Former Commissioner Rufino Mijares of the Commission on the Settlement of Land Problems (Coslap) was acquitted of direct bribery and graft charges but was found guilty of breach of conduct for soliciting P30,000 in exchange for speedy and favorable resolution of a case pending before it in 1997.
In a 35-page decision, the anti-graft court Sandiganbayan sentenced him to five years’ imprisonment for violation of the Code of Conduct and Ethical Standards for Public Officials and Employees and fined him P5,000 with perpetual disqualification to hold public office.
Mijares was charged after an entrapment by the Presidential Anti-Organized Crime Task Force and after receipt of P30,000 from complainant Salud Sabado, who was accompanied by arresting officer Police Officer 2 Rosalie Santos.
The decision was penned by Fifth Division Associate Justice Ma.
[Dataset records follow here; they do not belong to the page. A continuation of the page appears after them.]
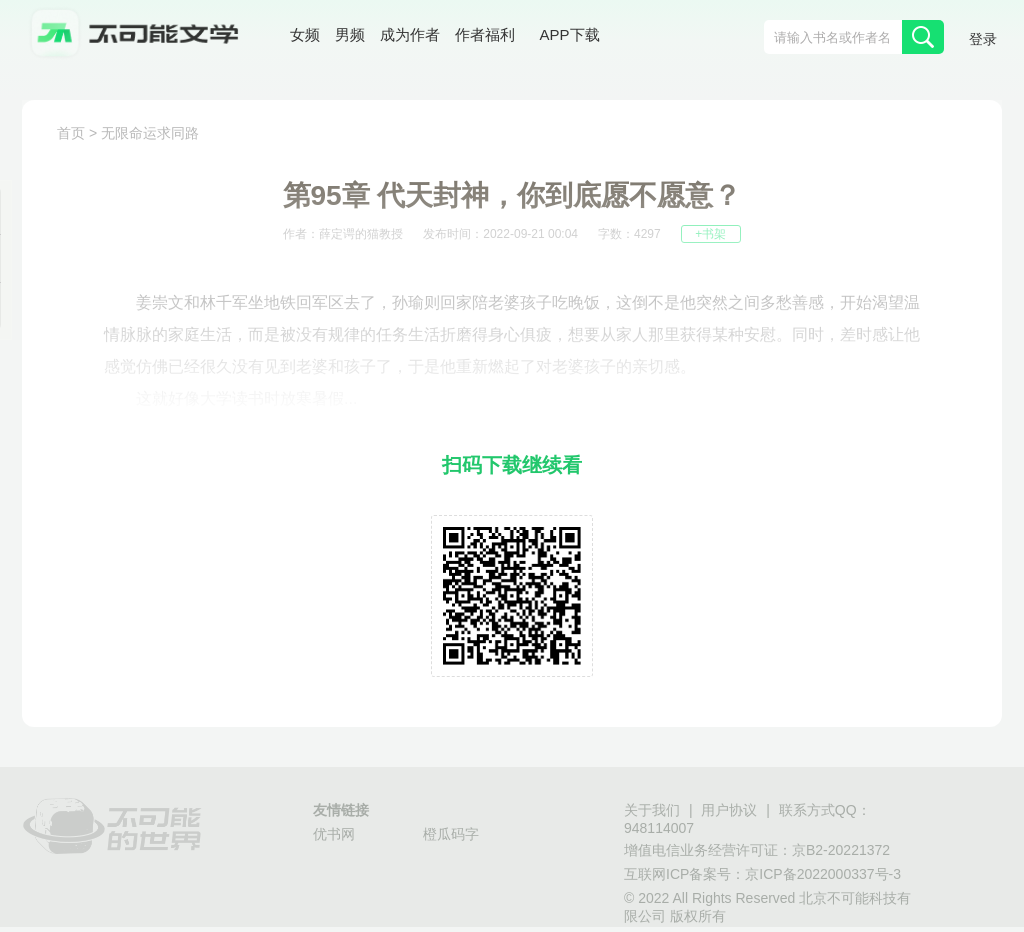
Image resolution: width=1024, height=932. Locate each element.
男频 (350, 34)
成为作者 (410, 34)
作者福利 (485, 34)
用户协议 (729, 810)
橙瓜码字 (451, 834)
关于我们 (652, 810)
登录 (983, 39)
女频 (305, 34)
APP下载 (570, 34)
Theresa Doleres Gomez-Estoesta and concurred in by Chairman Roland Jurado and Associate Justice Alexander Gesmundo.
The court found that direct bribery charge cannot thrive under the circumstances as Coslap has no jurisdiction over any land dispute or problem and any mediation conference it conducts would have no legal bearing on adjudication of the ejectment case.
“It cannot be said that the crime or act relates to the exercise of the functions of the accused as a public officer,” it said.
Mijares was acquitted of graft because the court found that the third element—undue injury—was not sufficiently proven.
Sabado passed away before she can finish her testimony and, as a result, Mijares lost his right to cross-examine the witness and her testimony was ordered expunged from the records in 2008.
The court said that as it appeared, Mijares did promise Sabado legal help, citing Santos who heard him say he would “take care” of the papers in the Court of Appeals and Coslap and in the context of such representation, the ruling further read, it was actually Mijares who induced them to give him P30,000.
The envelope containing the money was eventually found in a drawer in his office in the course of the entrapment.
Mijares said it was just Salud’s own perception and what she heard from others that he was wont to receive bribes, and that the money found on his drawer was the result of a frame-up.
But the court said when Salud and Santos went to his Coslap office on April 12, 2000, they were not there to induce him to commit the crime of soliciting for money for a case.
The court explained that the law prohibits the mere act of soliciting.